Instructions for the task: Give back every line of the material exactly. Skip the pictures.
[Supplied entries — start]
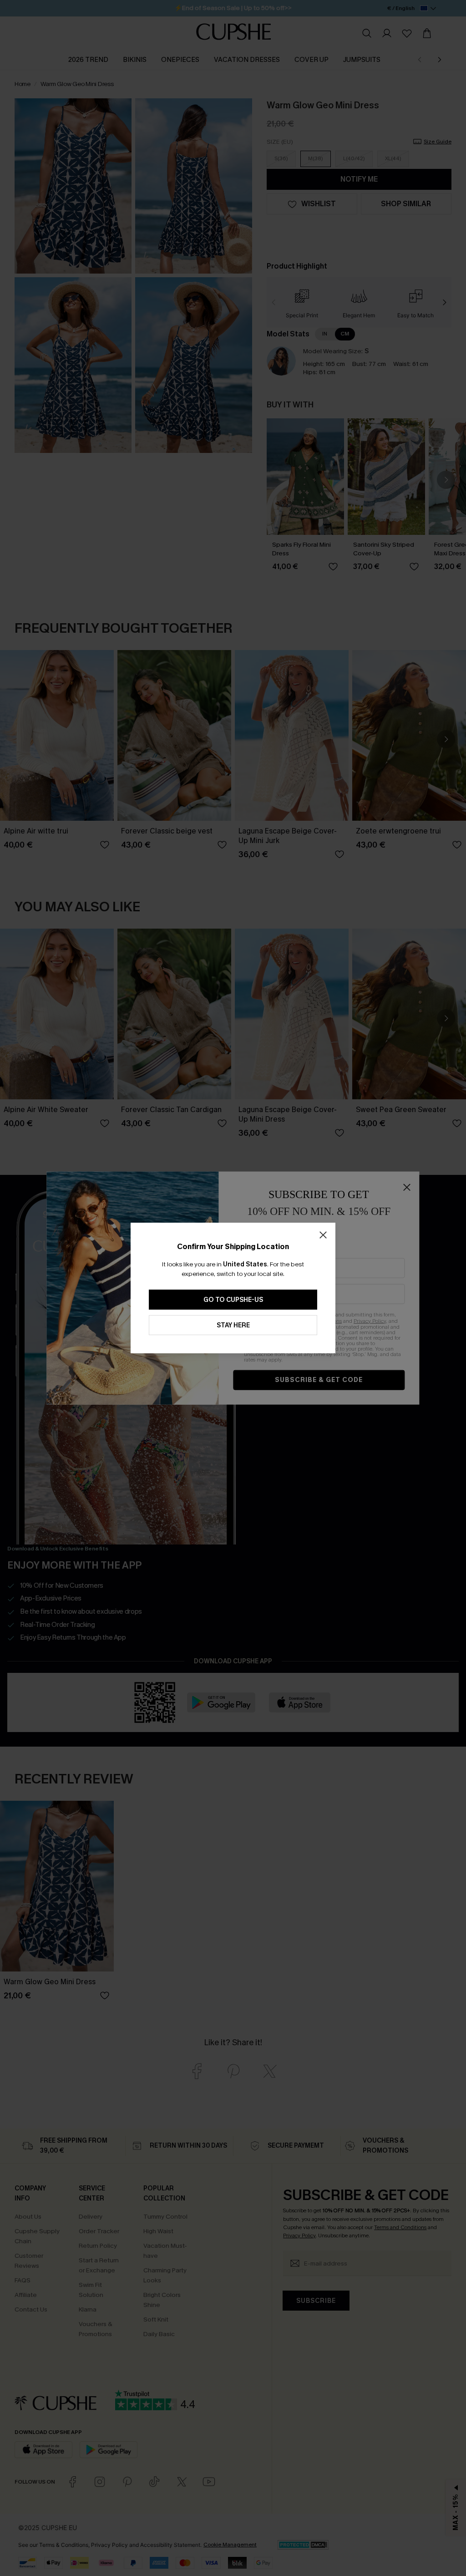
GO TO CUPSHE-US (233, 1300)
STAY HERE (233, 1325)
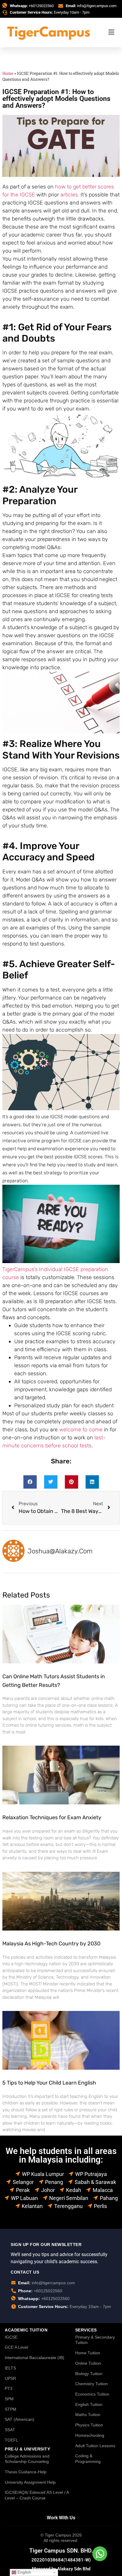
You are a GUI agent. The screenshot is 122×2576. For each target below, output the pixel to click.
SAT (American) (19, 2419)
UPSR (10, 2378)
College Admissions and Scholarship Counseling (27, 2459)
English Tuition (88, 2404)
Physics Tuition (89, 2425)
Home (7, 73)
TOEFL (11, 2440)
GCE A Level (16, 2347)
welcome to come (80, 1429)
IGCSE (11, 2337)
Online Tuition (88, 2363)
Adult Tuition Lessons (95, 2445)
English (23, 2572)
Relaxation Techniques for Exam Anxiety (51, 1817)
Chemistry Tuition (91, 2383)
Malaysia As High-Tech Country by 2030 (51, 1943)
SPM (9, 2398)
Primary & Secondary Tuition (95, 2340)
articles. (69, 194)
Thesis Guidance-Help (25, 2471)
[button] (30, 1482)
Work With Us (61, 2518)
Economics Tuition (92, 2394)
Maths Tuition (87, 2414)
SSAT (10, 2429)
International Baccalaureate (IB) (34, 2357)
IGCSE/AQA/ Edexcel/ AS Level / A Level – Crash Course (37, 2495)
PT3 (8, 2388)
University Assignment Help (30, 2482)
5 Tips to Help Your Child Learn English (49, 2082)
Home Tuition (87, 2352)
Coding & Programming (88, 2458)
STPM (10, 2409)
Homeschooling (89, 2435)
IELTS (10, 2368)
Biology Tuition (88, 2373)
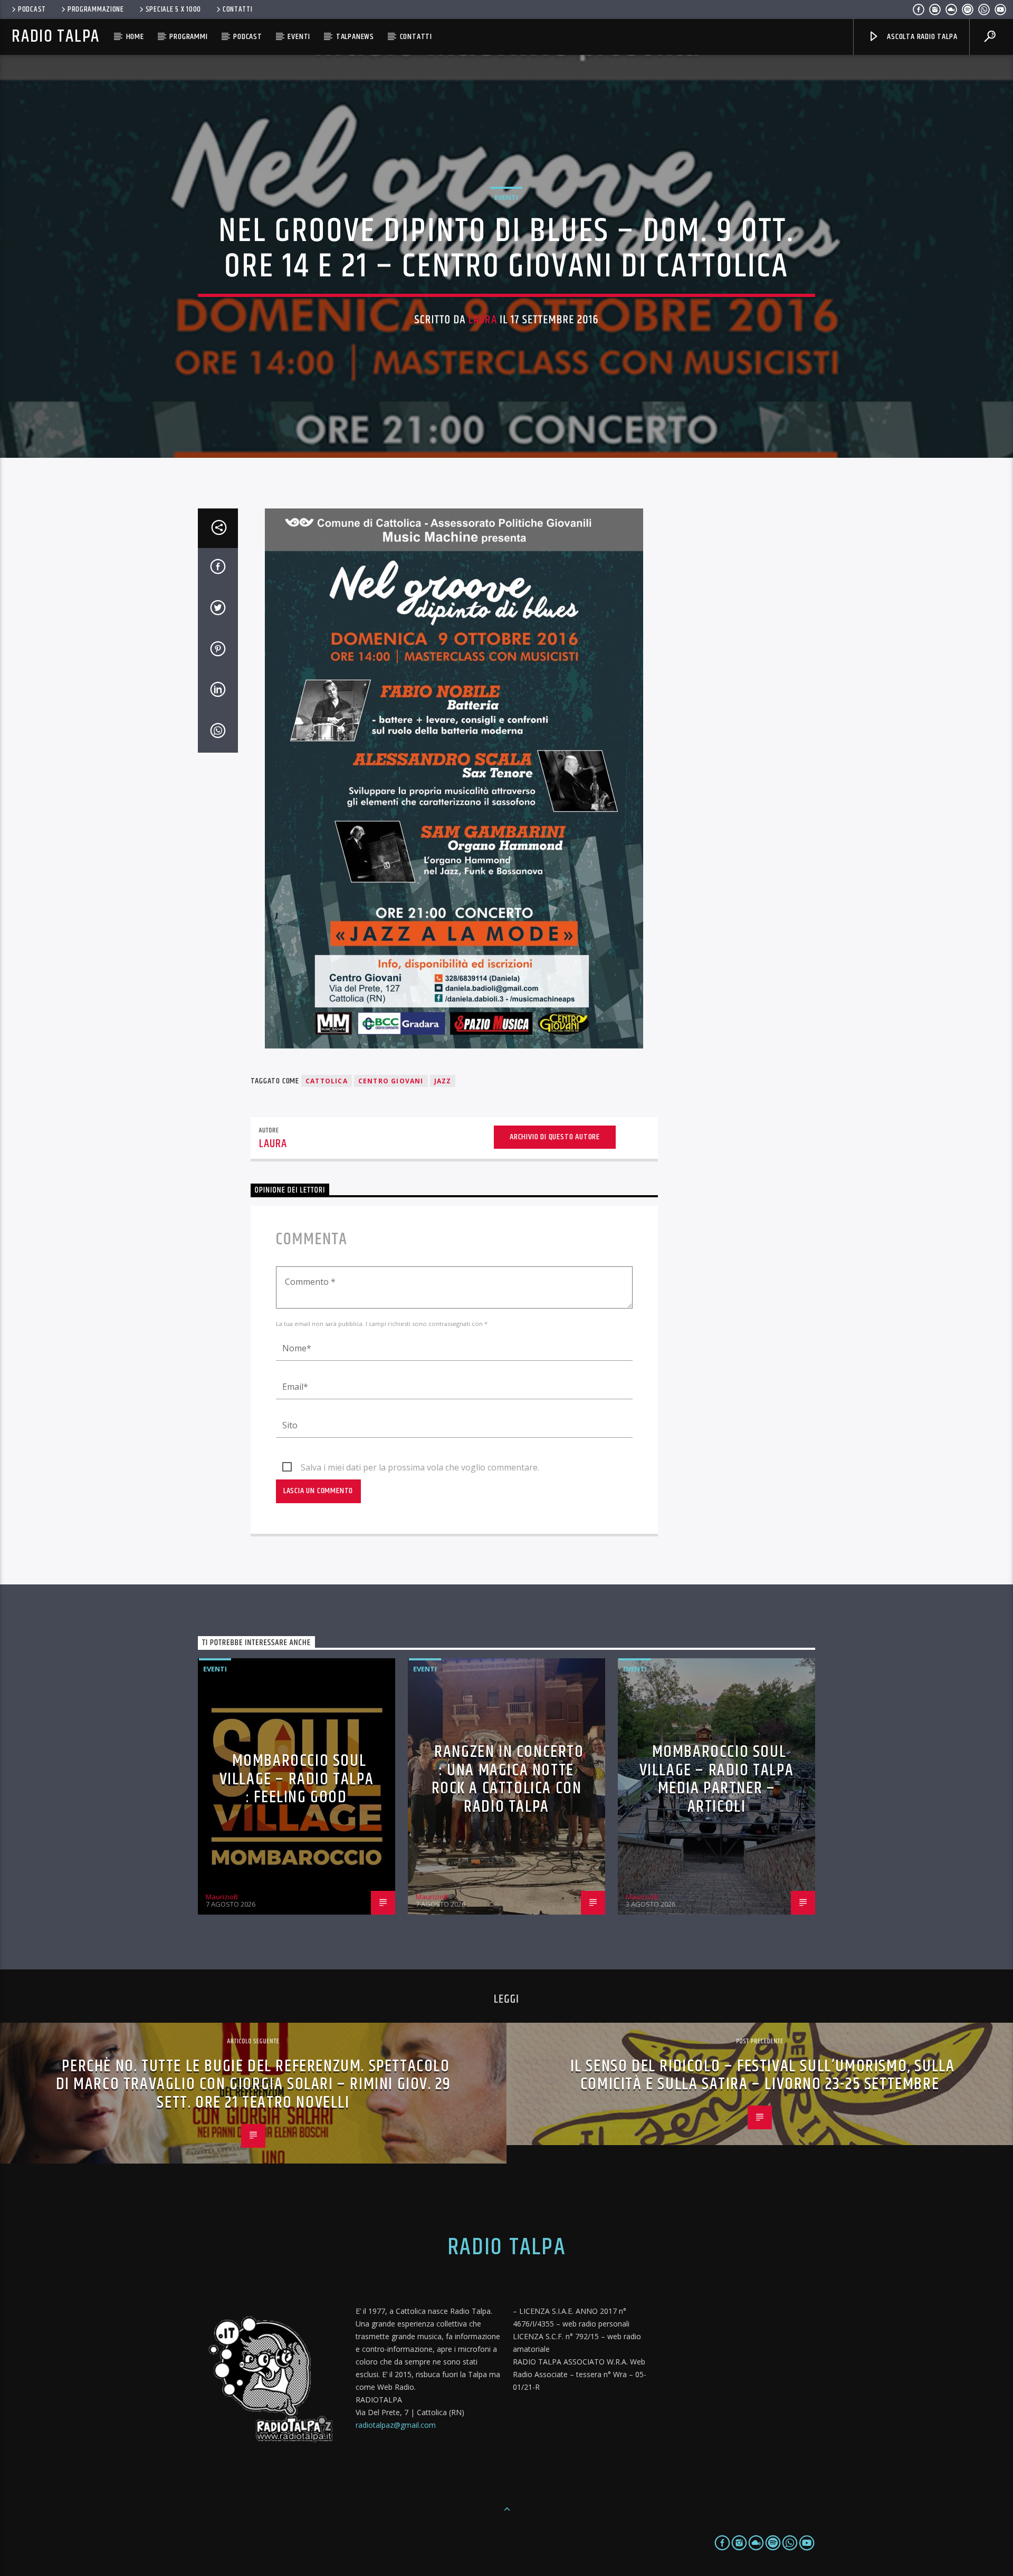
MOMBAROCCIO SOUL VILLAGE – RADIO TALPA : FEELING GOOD (296, 1779)
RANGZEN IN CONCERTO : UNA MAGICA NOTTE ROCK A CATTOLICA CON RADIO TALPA (508, 1779)
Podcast (32, 9)
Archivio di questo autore (555, 1136)
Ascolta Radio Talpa (921, 36)
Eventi (299, 36)
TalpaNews (355, 36)
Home (135, 36)
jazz (443, 1080)
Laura (483, 320)
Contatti (238, 9)
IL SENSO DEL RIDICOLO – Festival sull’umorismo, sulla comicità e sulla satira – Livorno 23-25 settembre (762, 2075)
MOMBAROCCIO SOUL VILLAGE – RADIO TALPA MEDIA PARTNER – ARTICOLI (716, 1779)
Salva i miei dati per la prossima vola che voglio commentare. (420, 1467)
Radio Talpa (55, 36)
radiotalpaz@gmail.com (396, 2425)
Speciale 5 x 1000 (173, 9)
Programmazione (96, 9)
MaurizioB (222, 1896)
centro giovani (391, 1080)
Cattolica (326, 1080)
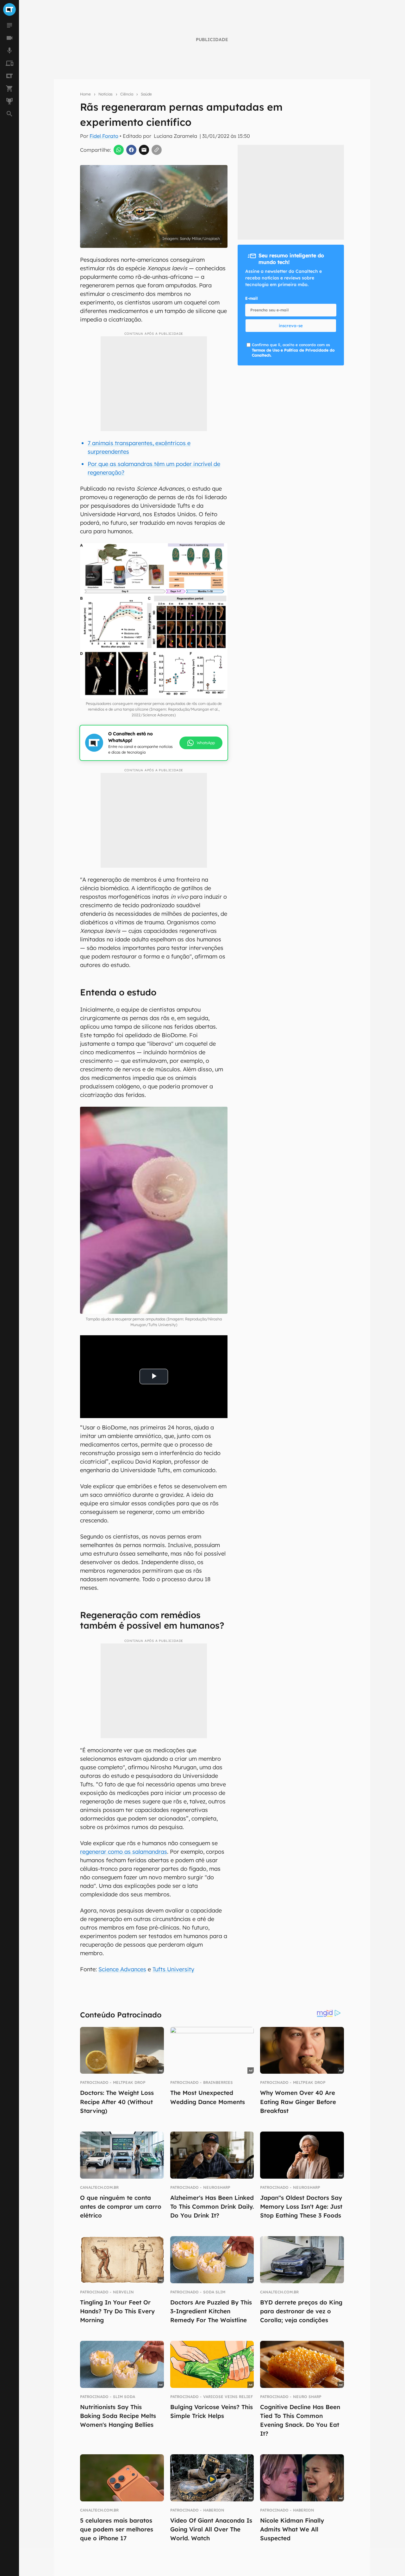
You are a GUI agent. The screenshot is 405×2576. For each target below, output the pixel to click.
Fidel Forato (104, 136)
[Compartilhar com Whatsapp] (119, 150)
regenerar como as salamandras (123, 1851)
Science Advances (122, 1969)
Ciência (126, 94)
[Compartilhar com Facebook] (131, 150)
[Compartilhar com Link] (157, 150)
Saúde (146, 94)
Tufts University (173, 1969)
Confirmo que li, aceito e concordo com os (196, 248)
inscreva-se (291, 325)
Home (85, 94)
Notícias (105, 94)
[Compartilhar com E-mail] (144, 150)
[Supplied entries — finish]
Answer to the problem:
GO TO CUPSHE-US (233, 1300)
STAY HERE (233, 1325)
You are a GUI agent. The screenshot is 122×2576. For each target below, output the pixel to click.
SAT (American) (19, 2419)
UPSR (10, 2378)
College Admissions and Scholarship Counseling (27, 2459)
English Tuition (88, 2404)
Physics Tuition (89, 2425)
Home (7, 73)
TOEFL (11, 2440)
GCE A Level (16, 2347)
welcome to come (80, 1429)
IGCSE (11, 2337)
Online Tuition (88, 2363)
Adult Tuition Lessons (95, 2445)
English (23, 2572)
Relaxation Techniques for Exam Anxiety (51, 1817)
Chemistry Tuition (91, 2383)
Malaysia As High-Tech Country by 2030 (51, 1943)
SPM (9, 2398)
Primary & Secondary Tuition (95, 2340)
articles. (69, 194)
Thesis Guidance-Help (25, 2471)
[button] (30, 1482)
Work With Us (61, 2518)
Economics Tuition (92, 2394)
Maths Tuition (87, 2414)
SSAT (10, 2429)
International Baccalaureate (IB) (34, 2357)
IGCSE/AQA/ Edexcel/ AS Level / A Level – Crash Course (37, 2495)
PT3 (8, 2388)
University Assignment Help (30, 2482)
5 Tips to Help Your Child Learn English (49, 2082)
Home Tuition (87, 2352)
Coding & Programming (88, 2458)
STPM (10, 2409)
Homeschooling (89, 2435)
IELTS (10, 2368)
Biology Tuition (88, 2373)
MOMBAROCCIO SOUL VILLAGE – RADIO TALPA : FEELING GOOD (296, 1779)
RANGZEN IN CONCERTO : UNA MAGICA NOTTE ROCK A CATTOLICA CON RADIO TALPA (508, 1779)
Podcast (32, 9)
Archivio di questo autore (555, 1136)
Ascolta Radio Talpa (921, 36)
Eventi (299, 36)
TalpaNews (355, 36)
Home (135, 36)
jazz (443, 1080)
Laura (483, 320)
Contatti (238, 9)
IL SENSO DEL RIDICOLO – Festival sull’umorismo, sulla comicità e sulla satira – Livorno 23-25 settembre (762, 2075)
MOMBAROCCIO SOUL VILLAGE – RADIO TALPA MEDIA PARTNER – ARTICOLI (716, 1779)
Salva i miei dati per la prossima vola che voglio commentare. (420, 1467)
Radio Talpa (55, 36)
radiotalpaz@gmail.com (396, 2425)
Speciale 5 x 1000 (173, 9)
Programmazione (96, 9)
MaurizioB (222, 1896)
centro giovani (391, 1080)
Cattolica (326, 1080)
You are a GUI agent. The screenshot is 405×2576. For each target below, output the pixel to click.
Fidel Forato (104, 136)
[Compartilhar com Whatsapp] (119, 150)
regenerar como as salamandras (123, 1851)
Science Advances (122, 1969)
Ciência (126, 94)
[Compartilhar com Facebook] (131, 150)
[Compartilhar com Link] (157, 150)
Saúde (146, 94)
Tufts University (173, 1969)
Confirmo que li, aceito e concordo com os (196, 248)
inscreva-se (291, 325)
Home (85, 94)
Notícias (105, 94)
[Compartilhar com E-mail] (144, 150)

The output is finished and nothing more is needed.